In April last year, we sat on the patio of her rented home overlooking Lake Chapala. She’s one of thousands of Americans living in a popular cluster of lakeside villages, just south of Guadalajara. The weather is perfect. The cost of living is low. But like so many other retirees, no matter where they live, she worries about her money.
“How should I invest this?” she asked. “I need income. But I want to make sure the money lasts as long as I will.”
I suggested a diversified portfolio of low-cost index funds: about 60 percent in stocks and 40 percent in bonds. It would allow her to withdraw an inflation-adjusted 4 percent per year. That means she could withdraw more money every year. No matter how the market performs, her money should last at least 30 years.

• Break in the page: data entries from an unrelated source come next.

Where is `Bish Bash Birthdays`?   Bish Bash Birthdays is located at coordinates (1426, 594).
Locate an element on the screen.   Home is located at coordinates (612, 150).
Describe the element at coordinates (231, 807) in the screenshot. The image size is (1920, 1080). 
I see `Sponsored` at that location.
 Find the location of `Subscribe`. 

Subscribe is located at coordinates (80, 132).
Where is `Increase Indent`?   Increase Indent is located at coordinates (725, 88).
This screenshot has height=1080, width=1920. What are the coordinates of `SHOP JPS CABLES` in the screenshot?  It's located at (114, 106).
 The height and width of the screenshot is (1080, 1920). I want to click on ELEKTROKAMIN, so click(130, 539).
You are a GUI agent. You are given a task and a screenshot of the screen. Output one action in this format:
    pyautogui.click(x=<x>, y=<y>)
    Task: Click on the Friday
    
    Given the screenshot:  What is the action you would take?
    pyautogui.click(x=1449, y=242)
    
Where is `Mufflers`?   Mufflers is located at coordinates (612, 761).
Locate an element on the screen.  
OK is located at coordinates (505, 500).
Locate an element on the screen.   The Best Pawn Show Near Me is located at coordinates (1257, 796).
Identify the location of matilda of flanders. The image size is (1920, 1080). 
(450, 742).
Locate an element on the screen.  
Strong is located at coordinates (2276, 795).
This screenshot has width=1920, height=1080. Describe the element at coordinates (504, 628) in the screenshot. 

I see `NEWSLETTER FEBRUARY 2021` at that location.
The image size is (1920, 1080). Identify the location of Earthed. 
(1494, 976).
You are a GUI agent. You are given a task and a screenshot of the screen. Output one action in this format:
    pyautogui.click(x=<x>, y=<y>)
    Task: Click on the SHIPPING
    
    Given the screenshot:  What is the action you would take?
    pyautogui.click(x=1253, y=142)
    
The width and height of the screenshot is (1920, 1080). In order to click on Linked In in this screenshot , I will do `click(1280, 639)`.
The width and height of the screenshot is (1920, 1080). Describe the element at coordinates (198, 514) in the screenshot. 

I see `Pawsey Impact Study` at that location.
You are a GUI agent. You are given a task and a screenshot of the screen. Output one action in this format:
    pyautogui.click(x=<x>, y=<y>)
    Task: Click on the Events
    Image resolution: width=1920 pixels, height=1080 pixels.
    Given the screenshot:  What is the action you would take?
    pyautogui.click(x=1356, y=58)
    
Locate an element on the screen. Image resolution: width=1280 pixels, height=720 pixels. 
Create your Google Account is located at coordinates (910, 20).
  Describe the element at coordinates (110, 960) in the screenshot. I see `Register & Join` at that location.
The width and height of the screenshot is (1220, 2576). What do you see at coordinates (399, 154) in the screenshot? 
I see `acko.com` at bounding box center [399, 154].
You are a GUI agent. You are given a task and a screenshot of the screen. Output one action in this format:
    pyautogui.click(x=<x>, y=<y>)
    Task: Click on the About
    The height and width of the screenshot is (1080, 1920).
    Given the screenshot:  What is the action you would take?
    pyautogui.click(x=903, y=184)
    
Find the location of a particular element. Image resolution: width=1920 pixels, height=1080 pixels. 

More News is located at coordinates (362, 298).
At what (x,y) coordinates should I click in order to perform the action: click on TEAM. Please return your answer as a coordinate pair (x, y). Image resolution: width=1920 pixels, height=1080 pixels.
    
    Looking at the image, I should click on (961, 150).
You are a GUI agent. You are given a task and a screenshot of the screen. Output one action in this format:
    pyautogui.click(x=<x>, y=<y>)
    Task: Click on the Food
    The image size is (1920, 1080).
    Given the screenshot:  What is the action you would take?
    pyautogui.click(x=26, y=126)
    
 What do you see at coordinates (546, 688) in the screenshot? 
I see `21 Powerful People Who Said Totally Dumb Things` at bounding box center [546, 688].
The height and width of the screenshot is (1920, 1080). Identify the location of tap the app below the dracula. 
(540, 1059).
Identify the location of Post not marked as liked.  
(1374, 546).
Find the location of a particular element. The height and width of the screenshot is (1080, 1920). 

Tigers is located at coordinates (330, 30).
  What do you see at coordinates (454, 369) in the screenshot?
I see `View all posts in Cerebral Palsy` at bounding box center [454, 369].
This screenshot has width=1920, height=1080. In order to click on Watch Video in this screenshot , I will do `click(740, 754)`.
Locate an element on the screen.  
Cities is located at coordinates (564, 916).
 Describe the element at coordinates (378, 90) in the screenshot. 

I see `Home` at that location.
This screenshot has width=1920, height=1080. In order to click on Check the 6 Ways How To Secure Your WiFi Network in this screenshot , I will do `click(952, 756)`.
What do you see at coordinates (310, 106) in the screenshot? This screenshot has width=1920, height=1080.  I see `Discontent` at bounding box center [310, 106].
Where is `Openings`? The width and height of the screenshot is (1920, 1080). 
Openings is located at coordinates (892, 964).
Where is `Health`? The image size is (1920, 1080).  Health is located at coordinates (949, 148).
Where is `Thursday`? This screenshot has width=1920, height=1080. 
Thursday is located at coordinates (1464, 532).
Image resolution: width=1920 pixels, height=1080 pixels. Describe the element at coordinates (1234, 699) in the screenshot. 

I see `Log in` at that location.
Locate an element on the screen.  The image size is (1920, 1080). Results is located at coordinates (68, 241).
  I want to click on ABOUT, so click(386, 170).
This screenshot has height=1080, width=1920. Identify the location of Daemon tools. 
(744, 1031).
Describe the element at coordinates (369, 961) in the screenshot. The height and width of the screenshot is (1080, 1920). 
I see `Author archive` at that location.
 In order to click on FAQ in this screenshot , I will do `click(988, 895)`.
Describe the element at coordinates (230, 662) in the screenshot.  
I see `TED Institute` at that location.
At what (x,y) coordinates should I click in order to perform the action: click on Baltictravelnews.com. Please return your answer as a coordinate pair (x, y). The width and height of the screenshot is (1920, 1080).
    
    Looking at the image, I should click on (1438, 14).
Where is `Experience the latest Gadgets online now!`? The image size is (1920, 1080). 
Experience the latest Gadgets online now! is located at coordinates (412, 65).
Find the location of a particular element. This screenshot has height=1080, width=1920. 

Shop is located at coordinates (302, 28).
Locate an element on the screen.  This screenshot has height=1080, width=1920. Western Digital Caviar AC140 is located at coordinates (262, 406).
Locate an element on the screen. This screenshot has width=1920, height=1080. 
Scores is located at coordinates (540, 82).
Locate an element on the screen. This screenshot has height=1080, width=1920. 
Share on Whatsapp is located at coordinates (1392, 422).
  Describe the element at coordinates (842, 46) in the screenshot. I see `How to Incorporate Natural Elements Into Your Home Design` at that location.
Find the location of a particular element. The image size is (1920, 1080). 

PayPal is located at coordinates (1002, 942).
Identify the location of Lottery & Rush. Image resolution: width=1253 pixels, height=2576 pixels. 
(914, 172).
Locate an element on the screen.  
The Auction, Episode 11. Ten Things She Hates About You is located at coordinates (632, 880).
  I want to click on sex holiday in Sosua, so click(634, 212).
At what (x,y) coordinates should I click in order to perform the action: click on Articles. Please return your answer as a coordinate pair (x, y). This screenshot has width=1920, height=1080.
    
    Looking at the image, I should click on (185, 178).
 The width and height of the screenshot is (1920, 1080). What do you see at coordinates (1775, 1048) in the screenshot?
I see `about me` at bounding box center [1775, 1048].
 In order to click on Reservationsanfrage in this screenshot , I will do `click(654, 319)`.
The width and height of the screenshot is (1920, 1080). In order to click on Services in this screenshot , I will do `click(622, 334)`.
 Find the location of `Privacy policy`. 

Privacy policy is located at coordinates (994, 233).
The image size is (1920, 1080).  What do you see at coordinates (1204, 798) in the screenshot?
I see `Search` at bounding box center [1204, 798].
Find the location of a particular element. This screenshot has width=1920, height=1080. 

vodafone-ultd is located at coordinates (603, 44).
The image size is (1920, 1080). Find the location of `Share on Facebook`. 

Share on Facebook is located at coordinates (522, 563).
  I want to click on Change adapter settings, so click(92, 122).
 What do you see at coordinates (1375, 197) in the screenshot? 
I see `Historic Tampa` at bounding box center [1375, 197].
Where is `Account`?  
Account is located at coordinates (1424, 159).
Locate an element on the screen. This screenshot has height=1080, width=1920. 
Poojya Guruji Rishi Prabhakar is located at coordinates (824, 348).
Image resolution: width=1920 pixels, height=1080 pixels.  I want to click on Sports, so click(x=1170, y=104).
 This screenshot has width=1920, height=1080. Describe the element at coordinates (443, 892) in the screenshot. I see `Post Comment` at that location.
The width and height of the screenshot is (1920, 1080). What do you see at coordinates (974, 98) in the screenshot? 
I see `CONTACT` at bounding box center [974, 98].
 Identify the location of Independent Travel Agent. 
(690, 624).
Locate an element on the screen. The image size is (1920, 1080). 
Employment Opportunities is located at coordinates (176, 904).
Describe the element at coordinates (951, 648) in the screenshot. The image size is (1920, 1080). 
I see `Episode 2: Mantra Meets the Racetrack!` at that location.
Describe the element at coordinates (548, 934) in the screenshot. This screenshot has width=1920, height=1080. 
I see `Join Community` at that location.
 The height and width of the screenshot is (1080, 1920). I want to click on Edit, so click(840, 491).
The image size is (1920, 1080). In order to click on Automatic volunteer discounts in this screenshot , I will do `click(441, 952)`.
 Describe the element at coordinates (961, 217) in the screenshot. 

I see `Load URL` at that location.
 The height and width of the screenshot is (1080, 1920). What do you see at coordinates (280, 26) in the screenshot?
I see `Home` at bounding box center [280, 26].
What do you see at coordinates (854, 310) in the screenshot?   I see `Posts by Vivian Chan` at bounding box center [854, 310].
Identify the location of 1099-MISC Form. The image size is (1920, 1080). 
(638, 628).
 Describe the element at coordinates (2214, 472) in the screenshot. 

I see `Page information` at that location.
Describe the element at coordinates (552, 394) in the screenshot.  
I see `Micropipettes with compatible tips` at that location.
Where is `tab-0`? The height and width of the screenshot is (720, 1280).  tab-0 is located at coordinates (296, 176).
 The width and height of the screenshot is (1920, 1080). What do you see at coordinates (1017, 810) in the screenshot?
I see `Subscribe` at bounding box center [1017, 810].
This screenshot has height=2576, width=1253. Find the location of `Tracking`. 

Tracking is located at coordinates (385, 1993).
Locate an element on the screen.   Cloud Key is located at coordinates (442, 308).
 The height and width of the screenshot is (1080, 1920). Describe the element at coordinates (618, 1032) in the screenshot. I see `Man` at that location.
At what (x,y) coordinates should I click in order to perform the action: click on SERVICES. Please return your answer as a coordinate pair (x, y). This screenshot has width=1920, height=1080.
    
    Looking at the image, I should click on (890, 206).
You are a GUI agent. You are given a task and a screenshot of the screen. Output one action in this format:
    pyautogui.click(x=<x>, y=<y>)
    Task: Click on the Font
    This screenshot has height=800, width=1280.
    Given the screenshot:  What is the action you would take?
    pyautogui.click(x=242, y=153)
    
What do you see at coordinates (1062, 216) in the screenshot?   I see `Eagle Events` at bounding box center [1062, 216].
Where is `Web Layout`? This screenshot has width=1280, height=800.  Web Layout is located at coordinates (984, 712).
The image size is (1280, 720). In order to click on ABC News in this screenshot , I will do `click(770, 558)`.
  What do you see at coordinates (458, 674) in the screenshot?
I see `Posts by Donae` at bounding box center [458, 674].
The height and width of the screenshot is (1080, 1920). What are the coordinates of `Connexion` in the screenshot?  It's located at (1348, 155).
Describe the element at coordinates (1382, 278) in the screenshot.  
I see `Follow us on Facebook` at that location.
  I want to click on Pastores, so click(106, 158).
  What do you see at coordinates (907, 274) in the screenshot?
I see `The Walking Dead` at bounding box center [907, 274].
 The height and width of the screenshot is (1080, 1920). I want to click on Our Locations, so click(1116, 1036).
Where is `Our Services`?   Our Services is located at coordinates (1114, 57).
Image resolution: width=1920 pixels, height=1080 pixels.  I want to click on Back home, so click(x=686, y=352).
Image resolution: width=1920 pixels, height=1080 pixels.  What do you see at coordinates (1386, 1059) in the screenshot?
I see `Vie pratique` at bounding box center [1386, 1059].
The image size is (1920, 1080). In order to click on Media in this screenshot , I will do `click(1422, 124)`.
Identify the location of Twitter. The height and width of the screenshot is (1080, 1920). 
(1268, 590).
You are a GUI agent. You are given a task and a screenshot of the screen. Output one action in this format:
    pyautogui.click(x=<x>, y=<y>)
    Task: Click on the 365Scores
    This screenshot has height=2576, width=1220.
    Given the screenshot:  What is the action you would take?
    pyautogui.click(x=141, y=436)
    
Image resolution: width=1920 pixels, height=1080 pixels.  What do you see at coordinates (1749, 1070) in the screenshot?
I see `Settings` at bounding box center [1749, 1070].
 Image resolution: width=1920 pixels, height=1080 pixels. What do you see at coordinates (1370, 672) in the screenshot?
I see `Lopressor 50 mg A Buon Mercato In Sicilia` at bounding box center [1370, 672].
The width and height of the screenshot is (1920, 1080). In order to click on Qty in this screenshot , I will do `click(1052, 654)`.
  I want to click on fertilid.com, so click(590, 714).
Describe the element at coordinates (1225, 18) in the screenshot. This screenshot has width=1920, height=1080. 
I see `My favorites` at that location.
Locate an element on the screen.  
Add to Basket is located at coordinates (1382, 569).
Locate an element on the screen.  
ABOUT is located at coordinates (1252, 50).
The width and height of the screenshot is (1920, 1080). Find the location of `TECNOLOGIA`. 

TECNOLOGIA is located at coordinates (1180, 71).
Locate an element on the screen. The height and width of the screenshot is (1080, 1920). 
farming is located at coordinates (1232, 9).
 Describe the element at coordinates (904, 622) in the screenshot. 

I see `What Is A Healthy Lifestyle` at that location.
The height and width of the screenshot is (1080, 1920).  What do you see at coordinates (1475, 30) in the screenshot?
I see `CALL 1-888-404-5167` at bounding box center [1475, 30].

Here’s how it would work. Assume she sold 4 percent of her $500,000 portfolio in 2018. That would have given her $20,000 to spend. In 2019, she would sell slightly more. The U.S. inflation rate was 2.24 percent in 2018, so my friend would sell $20,440 in 2019. That’s because $20,440 is 2.24 percent more than $20,000. Every year that she’s retired, she would increase the amount she withdraws to reflect the previous year’s inflation rate.
Coupled with the annual $17,000 that she gets from Social Security, she would have plenty of money to live well in Mexico.
“This sounds great,” she said. “I’ll invest the money now.”
She invested it in April 2018. I caught up with her 7 months later. “I’m so glad you’ve started a good financial plan,” I said. But her response almost knocked me off my feet: “My money didn’t gain 4 percent. In fact, by the end of October, it had dropped from $500,000 to about $489,000. When I saw it drop, I decided to sell it all.”
Lake Chapala is an unusual place. I would guess about 99 percent of the Americans who live there are retired. Never before, have I been among such a high number of retirees. And they ask the same questions: “Are stocks going to drop further?” “Should I sell everything now?” “What effect will Trump, or Brexit have on stocks?” “Should I put everything in gold?”
In 2014, Business Insider reported a conversation between Bloomberg Radio’s Barry Ritholtz and James O'Shaughnessy of O'Shaughnessy Asset Management. O’Shaughnessy had recently hired a former Fidelity employee.
According to the employee, Fidelity had researched to see which of its clients earned the best returns. As O’Shaughnessy recalls, “They were the accounts of people who forgot they had an account at Fidelity." I don’t know if Fidelity really did such a study. They haven’t publicized it. But as each year passes, I’m more convinced it’s true.
Warren Buffett’s mentor, Benjamin Graham, said we should think of stocks as a manic-depressive man named Mr. Market. Graham said we shouldn’t let Mr. Market influence our moods.
I prefer to see Mr. Market as a psychotic seducer. He whips stocks around, hoping to trick people into selling when stocks have dropped hard. Those that watch Mr. Market closely might be most susceptible to his tricks. Take the 10-year period between 2004 and 2014. U.S. and international stocks plunged several times. Note the frightening table below.
Big Market Drops For U.S. And International Stocks
U.S. Stock Performance
|Time Period||International Stock Performance|
|March 5, 2004 to July 13, 2004||-7.3%||May 5, 2006 to June 23, 2006||-12.25%|
|December 12, 2007 to March 14, 2008||-16.71%||July 13, 2007 to August 17, 2007||-11.57%|
|May 16, 2008 to March 6, 2009||-51.98%||October 12, 2007 to March 21, 2008||-16.51%|
|April 23, 2010 to July 2, 2010||-15.67%||May 30, 2008 to March 13, 2009||-53.7%|
|July 22, 2011 to August 19, 2011||-16.32%||April 29, 2011 to November 25, 2011||-26.06%|
Source: Morningstar.com: U.S. stocks measured by Vanguard’s S&P 500 (VFINX); International stocks measured by Vanguard’s international stock market index (VGTSX)
Mr. Market works to drive investors crazy. Sadly, he convinces many people to sell when he forces markets down. That’s why it’s best to ignore market news. Don’t look at your portfolio statements more than once a year. Retirees should also stick to the 4 percent rule. Market fluctuations shouldn’t be relevant.